Blood pumping adrenaline, a bit of underarm sweat, the fear of ambiguity and — at times — the feeling of total disdain. This is not describing a trip to the gym, but instead the nightmare that is class enrollment.
The buzz in the beginning of the semester always sounds like a broken record player year after year. Well into the second week of school, some students are still praying for a Hail Mary to receive a permission number into required classes.
Not having a set schedule or the courses necessary to graduate stunts the future success of students and keeps them in the university system longer. Those who cannot get into their needed classes pick up filler classes, accumulating more units. It’s a waste of their time and a waste of their money.
Students who aren’t able to immediately enroll in classes have no choice but to course crash.
Seniors like entrepreneurship major Andre Caminite are left at a stalemate due to communication errors between advising and the system that accepts course substitution applications. The prerequisites he took at a junior college had been accepted by one system, but left uncleared in another. This means he had no prerequisites, which meant he had no access to upper division business courses.

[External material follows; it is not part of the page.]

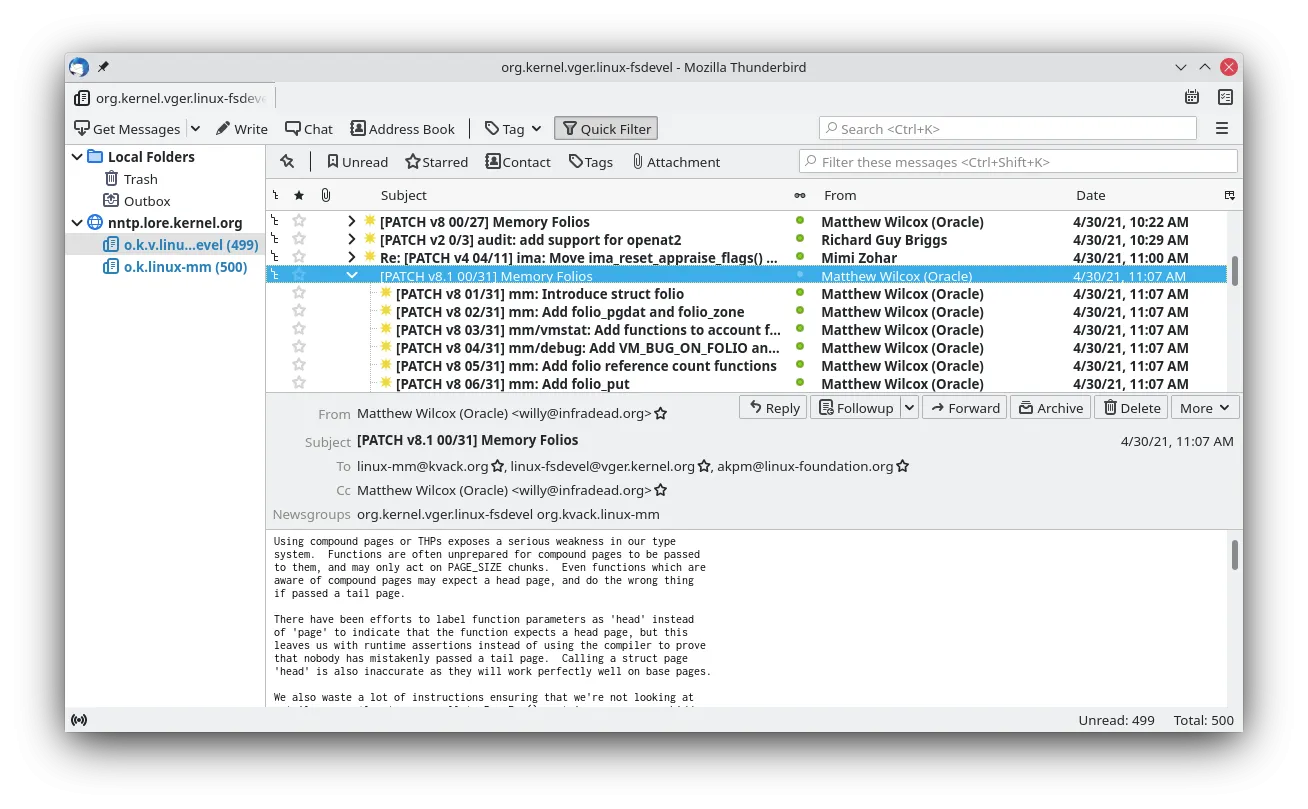
Task: Click the sticky pin icon in Quick Filter bar
Action: 287,161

The fact of the matter is our student body is too large for the amount of faculty and physical space the university provides. For students like the course crasher, without a proper class schedule, financial aid is dropped and the domino effect trickles into other areas such as buying textbooks, living arrangements, food, etc.
All they can do is hope their number is called.
The course-crasher, like so many others, turned into a number to be reached on a waitlist.
As he sat in on a statistics class where he along with 22 other people waited in the hall for 50 minutes for the magic permission number, after which his professor informed them that only seniors with the most units would make it into the class.
On the first day of the semester, as students waded into classes, seats became scarce and those who straggled behind were left to the aisles and eventually the doorway.
One section of a course may hold 11 people on a waitlist, the second section 14 people, with the professor only capable of taking 10. This leaves 15 students to take on filler courses and to take on the status of ‘super senior.’
Save the accelerated heart rates for the stair climber, these students are trying to complete their education. We need help waking up from this nightmare.